Contributors

The 'Summer of Trump'

In the hit sitcom "Seinfeld," character George Costanza is, at one point in the show, relieved of his job with the New York Yankees. After discovering that his severance package from the organization will last him about three months, character Costanza vows to use that summer most effectively. As one example, he offers that he'll read a book from beginning to end, in that order. Concluding his hopeful and confident thoughts on his three months of paid unemployment, Costanza rises and emphatically shouts, "I proclaim this, the 'Summer of George'!"

While we can't be certain that the "Summer of Trump" was proclaimed as vociferously, one thing we can be certain of is that as Trump's campaign continues to build steam, pundits and analysts are clamoring to understand how such a character could be leading the Republican presidential field in New Hampshire.

According to an NBC-Marist poll, Trump has garnered support from 21 percent of potential GOP primary voters. He's followed by former Gov. Jeb Bush (R-Fla.) at 14 percent, Gov. Scott Walker (R-Wis.) at 12 percent and Gov. John Kasich (R-Ohio) at 7 percent. While this still means that 80 percent of those polled don't support Trump, his unfiltered approach, initially perceived as nonthreatening, has generated an upward trend and a buzz that has analysts and candidates scratching their collective heads.

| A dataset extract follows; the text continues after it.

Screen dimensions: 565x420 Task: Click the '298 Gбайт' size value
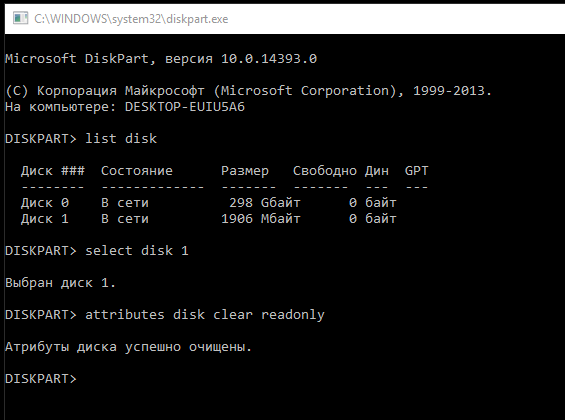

"There's a movement going on; this is more than me," Trump said last Sunday on CNN's "State of the Union" when discussing the latest poll results. "People are tired of these incompetent politicians in Washington. I can't say I'm unhappy or anything, I'm just not that surprised."

A CNN/ORC International poll released on Sunday revealed that 52 percent of registered Republicans and Republican-leaning independents want the brazen billionaire to stay in the race. This is the same guy who, at a summit in Ames, Iowa last weekend, said of former prisoner-of-war Sen. John McCain (R-Ariz.), "I like people that weren't captured, ok?"

Trump is reality television in an age in which sound bites and sensationalism proliferate. Voters at this point in the elective process don't look at Trump as a politician. They don't see him as a part of the political machine that they hate - the part that is poll- and focus-group driven, the part that is polished and inauthentic.

Trump reflects the public's anger about politics. He has a stylistic appeal and a directness that resonates with a vocal minority of voters who feel left behind economically, culturally and as a result, politically. Trump is not rooted in a dogmatic ideology. No one knows what he really believes on policy. But the people who turn out at his rallies don't care. His inconsistency may actually be endearing.

The reason Trump is leading in polls is that he effectively sells a loud and proud, straight-shooting authenticity to a base that is sick and tired of politicians. There is a vocal, small market to which Trump's xenophobic rhetoric appeals. One of those markets, as I wrote in The Hill back in May, is in Iowa. Trump is playing to a part of the Republican Party that traffics in prejudice and fear. A part that believes immigrants are rapist, drug-dealing criminals; that homosexuals are corrupting the "sanctity" of marriage and ... yada, yada, yada.

Trump is not going to win the Republican nomination. At some point, he'll go away. At some point, the 80 percent of Republicans who do not support him will coalesce and the Summer of Trump will end. While his style may be fresh and appealing, he is ultimately Donald Trump, and, with that fact, comes a lot of baggage. Voters may not trust presidential candidates Hillary Clinton (D) or Bush, but Trump is infinitely more untrustworthy than either.

The paradox with Trump is that, while a national election will never take him seriously, the thirst for a bold candidate has been real. If you ignore his race-baiting rhetoric for a moment, what you see is a candidate who has struck an angry, populist tone that has risen above the white noise of a crowded Republican primary. Americans are fed up with the establishment. They are fed up with politicians who perpetuate a broken system and who only care about winning the next election. Americans are tired of the same old ideology.

While markets in national elections have a way of self-correcting, the one thing we've learned from Trump's bombastic approach is that there is a market, and a tangible thirst for an anti-establishment, instinctive approach to campaigning. The question post-Trump will be if a serious candidate can tap into the emotional, tell-it-like-it-is authenticity that Trump has employed. History and, perhaps more to the point, politics would suggest it is an unlikely strategy.

For now, we may just have to sit back and marvel at the Summer of Trump, and recognize that it's real - and spectacular.

Spatola is a West Point graduate and former captain in the U.S. Army. He currently serves as a college basketball analyst for CBS Sports and SiriusXM radio.